##### Material to process #####
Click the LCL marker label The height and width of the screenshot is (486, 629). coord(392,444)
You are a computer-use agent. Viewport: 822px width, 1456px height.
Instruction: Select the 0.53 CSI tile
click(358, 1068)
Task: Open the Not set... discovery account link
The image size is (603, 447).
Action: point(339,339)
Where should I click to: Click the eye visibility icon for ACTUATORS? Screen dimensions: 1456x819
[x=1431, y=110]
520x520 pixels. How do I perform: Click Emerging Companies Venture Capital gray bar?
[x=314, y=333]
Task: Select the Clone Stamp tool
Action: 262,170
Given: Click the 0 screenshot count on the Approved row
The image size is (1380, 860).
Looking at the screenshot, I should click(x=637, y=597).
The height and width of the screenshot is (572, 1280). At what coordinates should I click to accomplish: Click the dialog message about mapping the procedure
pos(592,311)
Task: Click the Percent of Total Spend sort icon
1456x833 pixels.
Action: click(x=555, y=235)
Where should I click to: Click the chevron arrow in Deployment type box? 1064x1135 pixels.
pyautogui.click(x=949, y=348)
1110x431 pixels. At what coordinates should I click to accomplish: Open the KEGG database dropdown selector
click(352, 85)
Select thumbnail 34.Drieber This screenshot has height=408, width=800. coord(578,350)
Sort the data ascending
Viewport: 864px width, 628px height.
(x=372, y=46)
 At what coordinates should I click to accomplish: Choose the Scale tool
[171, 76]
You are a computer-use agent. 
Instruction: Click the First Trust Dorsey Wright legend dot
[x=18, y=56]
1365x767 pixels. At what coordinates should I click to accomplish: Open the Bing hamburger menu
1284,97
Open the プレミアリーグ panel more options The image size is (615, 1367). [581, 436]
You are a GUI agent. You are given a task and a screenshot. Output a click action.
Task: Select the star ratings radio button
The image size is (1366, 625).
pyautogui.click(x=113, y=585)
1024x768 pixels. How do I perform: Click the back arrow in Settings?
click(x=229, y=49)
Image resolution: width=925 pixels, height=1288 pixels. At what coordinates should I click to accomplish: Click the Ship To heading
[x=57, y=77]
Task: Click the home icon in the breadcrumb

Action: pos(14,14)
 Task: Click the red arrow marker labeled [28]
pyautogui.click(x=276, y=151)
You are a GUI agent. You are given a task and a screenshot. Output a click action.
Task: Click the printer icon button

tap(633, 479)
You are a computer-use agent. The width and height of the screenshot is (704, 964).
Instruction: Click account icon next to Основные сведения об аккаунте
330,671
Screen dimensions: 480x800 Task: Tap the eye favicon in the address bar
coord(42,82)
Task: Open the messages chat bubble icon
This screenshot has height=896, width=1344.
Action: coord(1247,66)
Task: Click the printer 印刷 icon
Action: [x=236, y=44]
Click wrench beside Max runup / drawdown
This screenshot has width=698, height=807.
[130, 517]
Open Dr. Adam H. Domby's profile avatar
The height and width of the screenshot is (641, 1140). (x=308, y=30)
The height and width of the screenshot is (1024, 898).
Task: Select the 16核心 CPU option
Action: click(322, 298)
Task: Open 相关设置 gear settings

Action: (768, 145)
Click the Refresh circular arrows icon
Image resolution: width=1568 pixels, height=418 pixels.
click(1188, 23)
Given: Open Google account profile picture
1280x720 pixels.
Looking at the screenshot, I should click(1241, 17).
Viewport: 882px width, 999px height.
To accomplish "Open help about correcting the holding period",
#####
Tell how many lines of the data include the word "computer", and nothing else.

3